ToolExecutionOutcome::Interrupted(i) => ToolExecutionOutcome::Interrupted(i),
ToolExecutionOutcome::Failed(e) => ToolExecutionOutcome::Failed(e),
}
}
}
Override invoke_outcome (not just invoke) so a child tool’s ApprovalRequired interruption travels back to the loop and the host can decide. After approval, the loop replays your tool with ctx.approved_request = Some(...) set — use scope.execute_approved_child(request, approval) to advance the specific child call past the recorded approval.
The agentkit-tool-compose crate is the canonical example: it exposes a compose tool that runs sandboxed Lua scripts, and each tool(name, input) call inside the script becomes one scope.execute_child(...) round.

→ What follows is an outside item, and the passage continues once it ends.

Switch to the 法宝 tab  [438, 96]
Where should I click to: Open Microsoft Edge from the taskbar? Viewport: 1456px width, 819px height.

Tool registries from crates
Organize related tools into crate-level registry() functions:
#![allow(unused)]
fn main() {
pub fn registry() -> ToolRegistry {
ToolRegistry::new()
.with(ToolA::default())
.with(ToolB::default())
}
}
Host applications merge registries from multiple crates:
#![allow(unused)]
fn main() {
let registry = my_tools::registry()
.merge(agentkit_tool_fs::registry())
.merge(agentkit_tool_shell::registry());
}
Stateful tools
Tools that need to maintain state across invocations (counters, caches, connection pools) should use ToolResources:
#![allow(unused)]
fn main() {
struct MyToolResources {
cache: Mutex<HashMap<String, String>>,
http_client: reqwest::Client,
}
impl ToolResources for MyToolResources {
fn as_any(&self) -> &dyn Any { self }
}
// In your tool's invoke():
let resources = ctx.resources
.as_any()
.downcast_ref::<MyToolResources>()
.expect("MyToolResources not registered");
let mut cache = resources.cache.lock().unwrap();
}
Register resources when building the agent:
#![allow(unused)]
fn main() {
let agent = Agent::builder()
.model(adapter)
.resources(MyToolResources::new())
.build()?;
}
All tools in the session share the same ToolResources instance. This is how the filesystem tools share their read-before-write tracker — FileSystemToolResources implements ToolResources and is downcast in each tool’s invoke().
Example:
openrouter-subagent-toolimplements a custom tool that runs a nested agent as a tool call.Crate:
agentkit-tools-core—Tool,ToolRegistry,ToolResources,ToolContext.